Thursday, February 4, 2016

Dark Star by Bethany Frenette

TL;DR demons and superheroes in Minneapolis
TBR: <#100; added Jan 11, 2013
finished 2/1/15

My parents and I went on a trip to Alaska the week before I started junior year in 2013. This was our first major trip that I had my iPod Touch for, so I made as much of it as I could and got a few audiobooks and ebooks from my library. The only one I really ever touched was Dark Star

Unfortunately, I never got to finish the audiobook. I loved listening to it on the trip, but I struggle with being read to, and I fell asleep more than once and lost my place. My copy expired after two weeks and I had to wait well over a month to get it back--and by the time that had happened, school had started and I had no reason to sit still and try to focus to a disembodied voice. Our library didn't have a physical copy of the book and I was resigned to the fact I'd probably have to buy it.

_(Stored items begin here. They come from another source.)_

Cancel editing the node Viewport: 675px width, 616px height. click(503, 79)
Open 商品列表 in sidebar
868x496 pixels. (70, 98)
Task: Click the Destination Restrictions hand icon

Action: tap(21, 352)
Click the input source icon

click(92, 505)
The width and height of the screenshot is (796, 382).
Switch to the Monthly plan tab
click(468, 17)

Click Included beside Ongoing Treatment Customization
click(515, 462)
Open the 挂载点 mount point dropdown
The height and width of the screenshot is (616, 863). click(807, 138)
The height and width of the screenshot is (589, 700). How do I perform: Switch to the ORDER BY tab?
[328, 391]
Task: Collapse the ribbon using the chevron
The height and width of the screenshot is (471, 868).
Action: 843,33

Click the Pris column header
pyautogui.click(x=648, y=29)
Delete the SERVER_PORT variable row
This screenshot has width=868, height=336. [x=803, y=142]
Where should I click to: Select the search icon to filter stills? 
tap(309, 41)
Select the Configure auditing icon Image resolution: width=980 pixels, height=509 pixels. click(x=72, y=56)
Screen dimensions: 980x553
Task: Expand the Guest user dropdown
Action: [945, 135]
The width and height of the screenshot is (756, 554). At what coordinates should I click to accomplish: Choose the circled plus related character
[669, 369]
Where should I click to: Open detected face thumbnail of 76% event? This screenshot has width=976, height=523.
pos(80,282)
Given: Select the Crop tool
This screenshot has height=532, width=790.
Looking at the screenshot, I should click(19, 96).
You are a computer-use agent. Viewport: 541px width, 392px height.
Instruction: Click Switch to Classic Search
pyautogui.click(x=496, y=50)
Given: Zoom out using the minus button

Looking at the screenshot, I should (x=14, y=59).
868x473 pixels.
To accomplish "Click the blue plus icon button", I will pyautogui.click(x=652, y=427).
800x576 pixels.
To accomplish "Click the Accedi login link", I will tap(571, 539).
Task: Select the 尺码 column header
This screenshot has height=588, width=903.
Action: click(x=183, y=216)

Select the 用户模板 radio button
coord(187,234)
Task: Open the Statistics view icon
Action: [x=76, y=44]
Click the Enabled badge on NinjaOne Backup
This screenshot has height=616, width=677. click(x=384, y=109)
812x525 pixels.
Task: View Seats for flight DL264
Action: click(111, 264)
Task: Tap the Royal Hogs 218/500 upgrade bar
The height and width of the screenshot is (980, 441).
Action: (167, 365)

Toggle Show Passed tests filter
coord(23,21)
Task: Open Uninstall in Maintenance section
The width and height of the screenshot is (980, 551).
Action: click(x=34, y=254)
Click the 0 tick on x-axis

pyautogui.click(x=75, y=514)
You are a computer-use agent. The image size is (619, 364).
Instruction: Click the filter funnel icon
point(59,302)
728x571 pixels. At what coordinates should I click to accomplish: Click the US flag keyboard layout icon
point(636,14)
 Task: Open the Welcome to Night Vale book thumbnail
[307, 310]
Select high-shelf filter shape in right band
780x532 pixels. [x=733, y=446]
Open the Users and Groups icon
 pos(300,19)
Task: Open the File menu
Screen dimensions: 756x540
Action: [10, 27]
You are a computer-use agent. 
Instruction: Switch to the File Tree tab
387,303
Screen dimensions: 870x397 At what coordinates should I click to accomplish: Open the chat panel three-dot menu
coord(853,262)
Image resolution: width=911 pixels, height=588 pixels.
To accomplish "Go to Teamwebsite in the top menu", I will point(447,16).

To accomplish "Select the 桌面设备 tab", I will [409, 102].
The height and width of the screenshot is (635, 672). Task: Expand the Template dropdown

But, of course, I couldn't find Dark Star at any bookstore by the time I figured I'd have to buy it for myself. I ended up waiting until after my 18th birthday and using a Visa gift card I'd gotten to order it off B&N's website. 

And then it sat for another four months before I picked it up. 

Amy Rubinate was a wonderful narrator. Her voice stuck with me even through those two years of waiting. I could hear her voice as I started reading Dark Star from the beginning. I actually made it to around the 200 page mark in the book over the course of our Alaska trip, which is about halfway through. I was really surprised by that! I had a hard time judging how much audiobook time converted to how many pages, and I figured I was still around the 30% mark by the time I conceded. 

I think listening to the audiobook first gave me a good impression of Audrey's voice in the book. I'm not sure I would have liked the narration as much had it not been for Amy Rubinate; I remembered enough of her voice that I was able to hear her voice and rhythm even after I passed the point I stopped listening. It was a nice experience to have an actual voice to match a character's narration to, instead of them sounding like my own inner voice. 

On to the book itself!

I don't think I've read anything with a similar concept to Dark Star before. I loved learning about the Kin and the Guardians and Harrowers and I feel like there's still so much that can be uncovered about them. The plot took a different route than what I expected, both when I started the audiobook and when I read past how far I'd listened. (This was probably because I only read the blurb once. There are some things I would tweak about the blurb having read the book now, but it functions well as it is.) 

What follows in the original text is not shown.